- _Exercise requirements_
Print the lines in the listing below that fall between the line with "Tap the red pad in bottom-left corner" and the line with "442x294 pixels. Task: Click", those two lines included, exactly as they stand and with nothing else.

- _Data provided_
■ ■ ■ ■ ■

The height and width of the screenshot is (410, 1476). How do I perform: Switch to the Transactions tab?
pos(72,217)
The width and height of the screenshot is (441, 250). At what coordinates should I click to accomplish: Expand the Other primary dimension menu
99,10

■ ■ ■ ■ ■

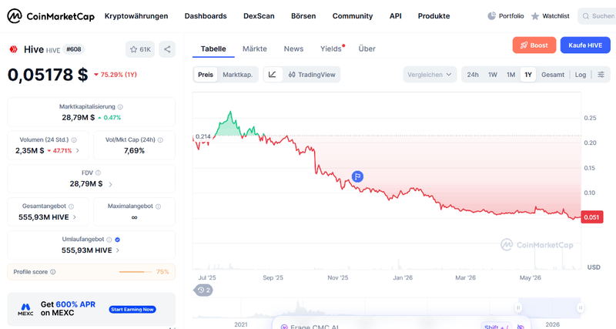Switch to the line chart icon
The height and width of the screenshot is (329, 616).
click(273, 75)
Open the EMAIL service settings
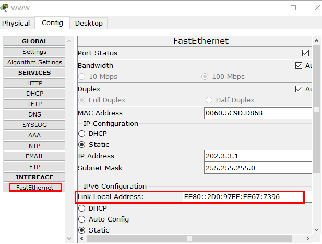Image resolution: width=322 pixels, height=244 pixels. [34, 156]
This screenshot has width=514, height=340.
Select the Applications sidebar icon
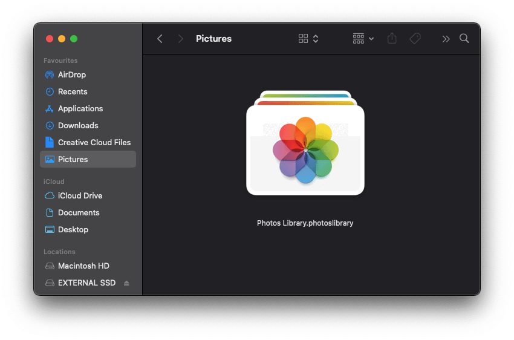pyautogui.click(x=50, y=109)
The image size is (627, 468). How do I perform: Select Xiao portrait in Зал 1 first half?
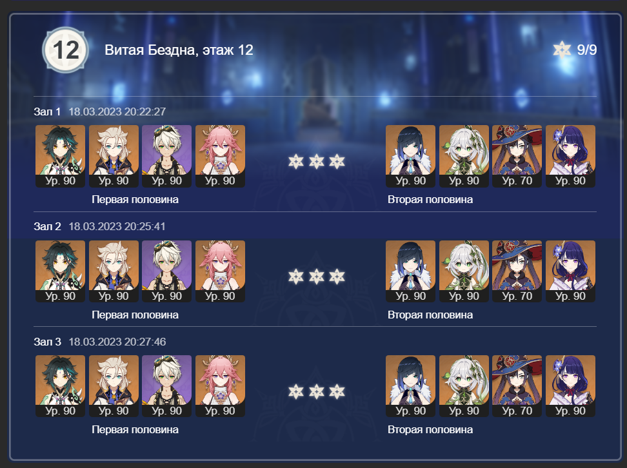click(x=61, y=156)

■ ■ ■ ■ ■

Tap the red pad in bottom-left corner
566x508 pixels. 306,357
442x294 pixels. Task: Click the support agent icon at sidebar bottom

■ ■ ■ ■ ■

- _Answer to this task_
Tap the red pad in bottom-left corner
566x508 pixels. 306,357
442x294 pixels. Task: Click the support agent icon at sidebar bottom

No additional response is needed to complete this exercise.